Muita gente caiu no conto do Demóstenes àquela época, inclusive o Senador Mercadante. No blog que tinha, fiz um post como espécie de carta aberta ao Senador, conjugado com um rol não exaustivo das armações da oposição: http://essesoueutambem.blogspot.com.br/2009/08/se

Como o Leonardo comenta acima, a democracia brasileira cresce entre dores – em Inglês, acho que a frase 'grow in pains' tem esse significado, de amadurecimento pra dureza da vida. A blogosfera desempenha um papel importantíssimo, e mais que nunca é nosso papel cidadão não esmorecer e estarmos atentos.

Obrigado pelo serviço que você presta mantendo o blog.

    Miguel do Rosário

    30/04/2012 - 14h36

    Obrigado a você também, Adriano, pelas participações sempre inteligentes. Abraço.

Leonardo

29/04/2012 - 20h58

Como dizia aquele filósofo, a vingança nunca é plena, mata a alma e a envenena…

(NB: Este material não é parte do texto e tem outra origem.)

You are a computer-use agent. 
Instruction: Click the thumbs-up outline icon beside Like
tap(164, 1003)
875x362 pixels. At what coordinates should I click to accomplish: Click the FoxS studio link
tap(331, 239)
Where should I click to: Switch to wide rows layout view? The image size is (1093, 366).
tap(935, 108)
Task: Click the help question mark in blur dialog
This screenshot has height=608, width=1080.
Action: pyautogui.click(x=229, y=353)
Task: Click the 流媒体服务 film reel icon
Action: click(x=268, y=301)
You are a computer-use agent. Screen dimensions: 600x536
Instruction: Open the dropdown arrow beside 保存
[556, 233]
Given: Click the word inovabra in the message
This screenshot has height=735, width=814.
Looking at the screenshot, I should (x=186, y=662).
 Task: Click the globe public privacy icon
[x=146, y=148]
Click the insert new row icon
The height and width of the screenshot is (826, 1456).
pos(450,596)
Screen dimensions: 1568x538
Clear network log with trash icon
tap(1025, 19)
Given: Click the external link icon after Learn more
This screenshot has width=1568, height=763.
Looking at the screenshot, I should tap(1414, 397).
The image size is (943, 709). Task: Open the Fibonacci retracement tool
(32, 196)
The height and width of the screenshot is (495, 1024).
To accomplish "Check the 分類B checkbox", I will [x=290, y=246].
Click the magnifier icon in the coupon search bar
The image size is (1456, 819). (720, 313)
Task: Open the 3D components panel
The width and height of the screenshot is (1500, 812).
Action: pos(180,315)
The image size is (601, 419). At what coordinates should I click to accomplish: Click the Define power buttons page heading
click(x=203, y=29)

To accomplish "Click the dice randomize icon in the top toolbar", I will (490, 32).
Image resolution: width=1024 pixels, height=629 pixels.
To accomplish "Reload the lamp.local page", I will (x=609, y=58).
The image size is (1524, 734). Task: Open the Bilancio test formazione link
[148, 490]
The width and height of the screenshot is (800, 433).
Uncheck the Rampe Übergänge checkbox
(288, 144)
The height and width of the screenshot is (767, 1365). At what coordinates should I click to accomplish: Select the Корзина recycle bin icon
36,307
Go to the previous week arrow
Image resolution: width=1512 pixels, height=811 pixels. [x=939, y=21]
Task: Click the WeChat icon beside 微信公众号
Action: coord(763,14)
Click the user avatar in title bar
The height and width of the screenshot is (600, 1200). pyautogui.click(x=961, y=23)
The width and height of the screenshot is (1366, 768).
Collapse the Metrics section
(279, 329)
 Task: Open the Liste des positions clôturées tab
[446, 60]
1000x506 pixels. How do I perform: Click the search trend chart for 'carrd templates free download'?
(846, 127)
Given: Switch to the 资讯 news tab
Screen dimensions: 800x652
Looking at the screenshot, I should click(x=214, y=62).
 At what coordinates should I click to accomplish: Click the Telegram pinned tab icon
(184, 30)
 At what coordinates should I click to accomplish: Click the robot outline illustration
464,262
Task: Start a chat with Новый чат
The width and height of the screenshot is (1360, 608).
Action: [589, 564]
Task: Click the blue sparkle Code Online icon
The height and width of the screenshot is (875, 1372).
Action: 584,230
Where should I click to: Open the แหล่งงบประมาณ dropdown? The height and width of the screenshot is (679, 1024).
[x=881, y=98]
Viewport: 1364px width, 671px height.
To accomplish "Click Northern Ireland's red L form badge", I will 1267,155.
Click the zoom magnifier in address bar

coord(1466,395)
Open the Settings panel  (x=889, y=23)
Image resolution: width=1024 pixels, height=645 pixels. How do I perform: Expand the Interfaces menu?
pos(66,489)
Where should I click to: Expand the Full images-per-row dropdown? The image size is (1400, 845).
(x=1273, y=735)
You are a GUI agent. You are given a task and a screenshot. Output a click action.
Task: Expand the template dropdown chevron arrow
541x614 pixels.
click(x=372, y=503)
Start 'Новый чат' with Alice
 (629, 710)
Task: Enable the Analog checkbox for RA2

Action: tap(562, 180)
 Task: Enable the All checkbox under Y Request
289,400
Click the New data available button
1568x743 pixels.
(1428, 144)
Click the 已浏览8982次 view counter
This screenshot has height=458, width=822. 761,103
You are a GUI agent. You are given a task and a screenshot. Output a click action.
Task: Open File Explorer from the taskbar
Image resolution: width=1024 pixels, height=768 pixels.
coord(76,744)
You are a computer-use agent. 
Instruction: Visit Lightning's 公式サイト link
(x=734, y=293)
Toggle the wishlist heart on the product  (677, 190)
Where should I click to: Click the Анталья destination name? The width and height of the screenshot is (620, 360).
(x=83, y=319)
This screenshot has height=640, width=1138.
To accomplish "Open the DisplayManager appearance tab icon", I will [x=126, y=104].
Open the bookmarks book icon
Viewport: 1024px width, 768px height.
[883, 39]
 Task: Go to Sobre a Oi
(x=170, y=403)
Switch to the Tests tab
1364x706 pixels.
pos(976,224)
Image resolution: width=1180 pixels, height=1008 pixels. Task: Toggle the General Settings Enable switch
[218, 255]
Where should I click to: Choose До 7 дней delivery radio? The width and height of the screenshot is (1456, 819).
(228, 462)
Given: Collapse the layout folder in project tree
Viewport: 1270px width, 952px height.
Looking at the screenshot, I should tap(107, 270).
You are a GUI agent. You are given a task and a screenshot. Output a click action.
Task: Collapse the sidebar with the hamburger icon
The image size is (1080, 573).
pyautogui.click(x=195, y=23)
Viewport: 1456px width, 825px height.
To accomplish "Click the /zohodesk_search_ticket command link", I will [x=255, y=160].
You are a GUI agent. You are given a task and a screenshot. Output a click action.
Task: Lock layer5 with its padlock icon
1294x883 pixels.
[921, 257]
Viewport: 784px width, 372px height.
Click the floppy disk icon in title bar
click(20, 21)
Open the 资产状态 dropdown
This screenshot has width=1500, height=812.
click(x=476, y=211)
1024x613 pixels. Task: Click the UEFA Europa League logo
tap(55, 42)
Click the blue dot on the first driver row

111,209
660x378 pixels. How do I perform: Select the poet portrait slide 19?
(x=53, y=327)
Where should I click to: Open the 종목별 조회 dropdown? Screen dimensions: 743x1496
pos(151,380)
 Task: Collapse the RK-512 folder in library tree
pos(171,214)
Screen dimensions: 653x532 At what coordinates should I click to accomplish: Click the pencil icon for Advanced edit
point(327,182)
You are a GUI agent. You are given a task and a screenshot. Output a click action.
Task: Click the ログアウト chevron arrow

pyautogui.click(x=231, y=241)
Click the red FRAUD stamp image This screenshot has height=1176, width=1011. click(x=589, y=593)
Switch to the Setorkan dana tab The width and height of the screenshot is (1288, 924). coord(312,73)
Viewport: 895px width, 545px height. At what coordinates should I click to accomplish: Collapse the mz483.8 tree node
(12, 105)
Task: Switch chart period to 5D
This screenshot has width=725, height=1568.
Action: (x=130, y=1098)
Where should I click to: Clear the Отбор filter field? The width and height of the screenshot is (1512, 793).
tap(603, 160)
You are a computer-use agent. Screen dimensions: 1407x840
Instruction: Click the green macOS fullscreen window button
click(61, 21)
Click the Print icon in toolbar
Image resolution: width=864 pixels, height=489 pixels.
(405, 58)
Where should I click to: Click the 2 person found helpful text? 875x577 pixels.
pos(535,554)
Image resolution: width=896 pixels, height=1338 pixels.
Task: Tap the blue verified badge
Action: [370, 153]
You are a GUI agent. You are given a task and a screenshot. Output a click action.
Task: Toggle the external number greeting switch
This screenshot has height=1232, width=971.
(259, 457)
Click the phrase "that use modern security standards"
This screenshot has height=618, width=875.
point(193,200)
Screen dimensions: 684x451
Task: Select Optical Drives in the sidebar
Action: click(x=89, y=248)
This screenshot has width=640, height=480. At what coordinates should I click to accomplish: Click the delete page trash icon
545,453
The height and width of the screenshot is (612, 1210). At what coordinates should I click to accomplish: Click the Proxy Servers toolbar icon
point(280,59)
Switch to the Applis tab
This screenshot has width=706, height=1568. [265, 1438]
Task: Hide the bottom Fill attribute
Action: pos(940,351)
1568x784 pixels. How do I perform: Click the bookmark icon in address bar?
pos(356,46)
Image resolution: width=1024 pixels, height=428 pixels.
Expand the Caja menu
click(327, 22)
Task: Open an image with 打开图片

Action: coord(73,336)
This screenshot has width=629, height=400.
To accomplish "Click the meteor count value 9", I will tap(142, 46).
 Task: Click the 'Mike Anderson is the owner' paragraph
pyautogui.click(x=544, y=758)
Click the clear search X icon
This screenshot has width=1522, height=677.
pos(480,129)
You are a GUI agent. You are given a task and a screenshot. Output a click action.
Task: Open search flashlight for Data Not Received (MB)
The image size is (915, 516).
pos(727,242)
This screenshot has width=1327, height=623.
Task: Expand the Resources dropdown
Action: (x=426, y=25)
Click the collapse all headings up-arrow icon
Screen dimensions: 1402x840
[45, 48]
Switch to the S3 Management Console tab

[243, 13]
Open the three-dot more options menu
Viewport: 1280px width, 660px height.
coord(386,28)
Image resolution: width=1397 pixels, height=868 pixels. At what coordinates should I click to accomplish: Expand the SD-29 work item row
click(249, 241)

Tudo isso é culpa nossa, podíamos muito bem ter tomado a pílula "errada" e voltar para a Matrix, assistindo BBB, vendo novela, achando que a Veja é o supra-sumo do extrato de pó de traque, que o JN só diz a verdade… Mas não! Escolhemos sofrer, por nossa própria vontade… Quando vejo certos canalhas dando-se bem, fico com vontade de chorar, mas não desanimo e sigo em frente, Nós vimos a transformação que a Internet ocasionou aqui – na época que prestei vestibular, os professores diziam: "leiam a Veja". Hoje, sendo eu professor, digo aos meus alunos: "fiquem longe da Veja, drogas fazem mal à saúde". Eu ganho pouco, mas me divirto ;) .

Fernando Rojas

29/04/2012 - 19h26

Realmente, é estarrecedor. Mas será positiva se servir como causa enfim para mudar as políticas de comunicação no Brasil.